Terkait polemik data deforestasi di Indonesia antara data Global Forest Watch (GFW) dan Kementerian Lingkungan Hidup dan Kehutanan (KLHK), Agung menyebutkan terdapat kekeliruan dari pernyataan Menteri Lingkungan Hidup dan Kehutanan Siti Nurbaya.
Sebelumnya, Menteri Siti mengatakan deforestasi seluas 12,5 juta hektare yang dicatat oleh Global Forest Watch tidak sesuai fakta di lapangan. Dia mempertanyakan metodologi GFW bahwa setiap pohon yang jatuh dianggap deforestasi. Kemudian, interpretasi pengambilan data menggunakan satelit.
Menurut dia, apabila memakai satelit yang berbasis mesin, maka warna hijau gelap dan kasar diinterpretasikan sebagai hutan, padahal bukan. Kasus salah interpretasi satelit itu pernah dialami Indonesia.
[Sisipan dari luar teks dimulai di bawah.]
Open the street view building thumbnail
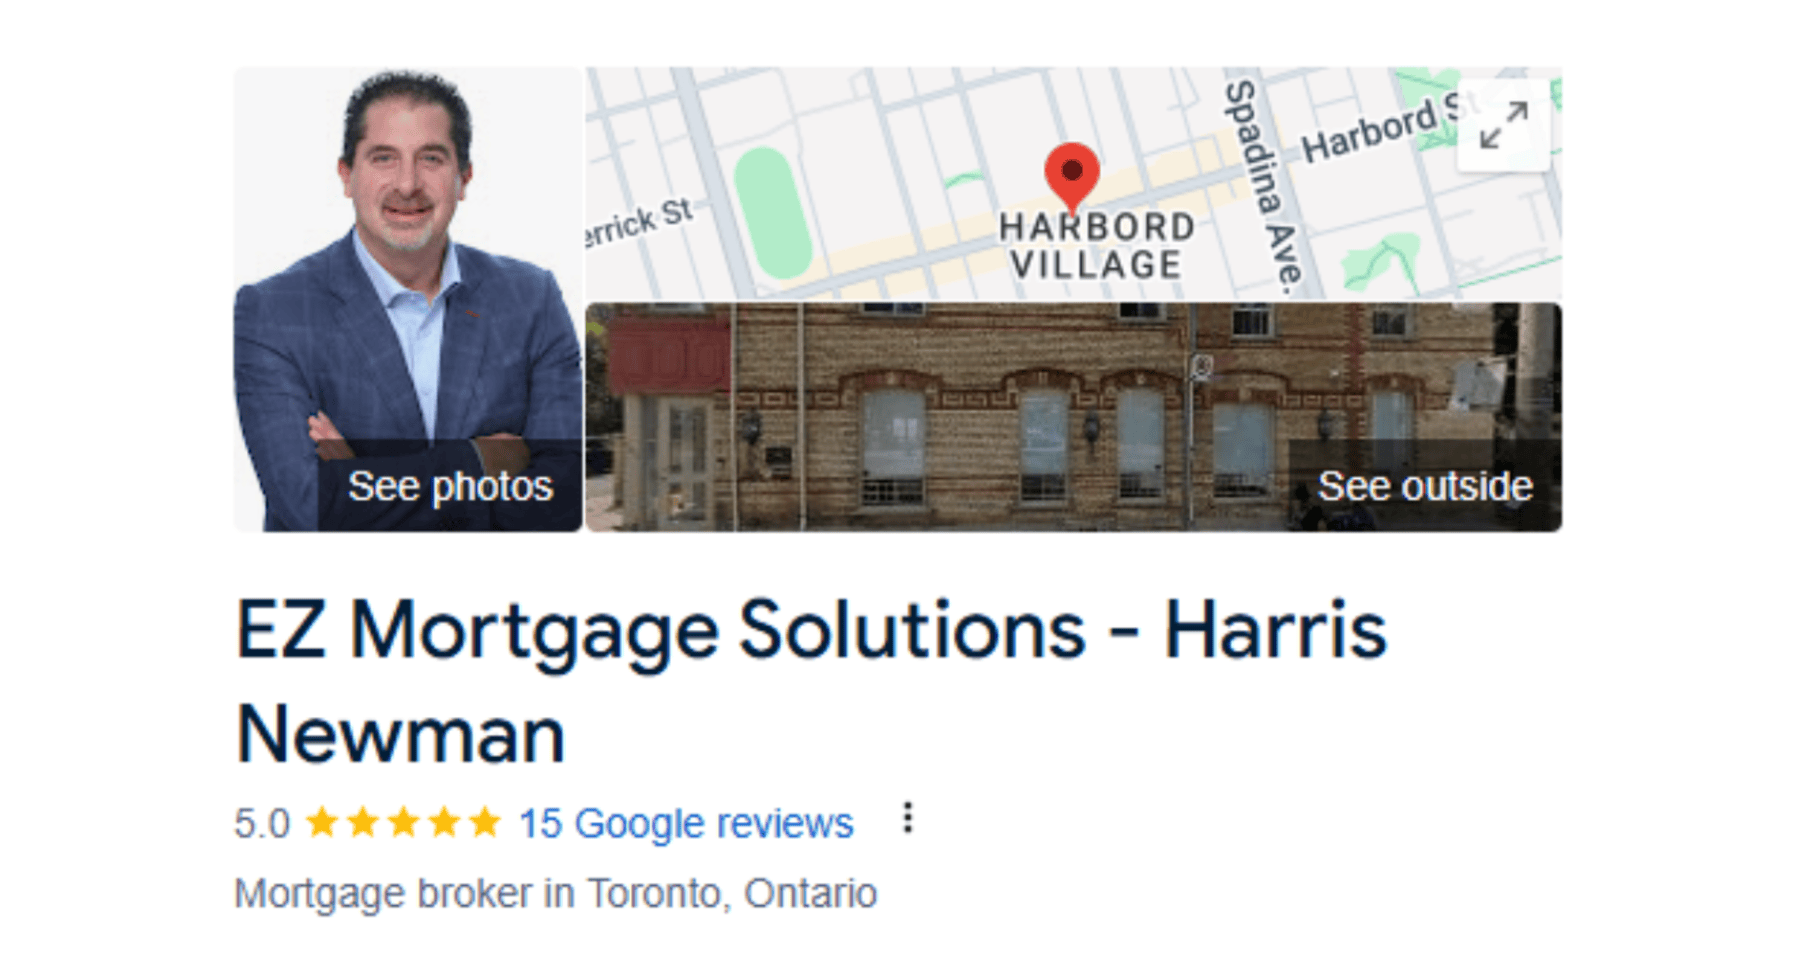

Pada satelit terlihat hijau gelap dan setelah diperiksa ke lapangan ternyata perkebunan pisang. "Saya dulu sekolah, tidak bisa kalau tidak dicek ke lapangan," kata Siti.
Menanggapi pernyataan tersebut, Agung menyebutkan KLHK melakukan pembaharuan data dan mempublikasikan angka deforestasi per tahun, tentunya dengan definisi deforestasi yang tercantum dalam Peraturan Menteri Lingkungan Hidup dan Kehutanan Nomor 70 Tahun 2017.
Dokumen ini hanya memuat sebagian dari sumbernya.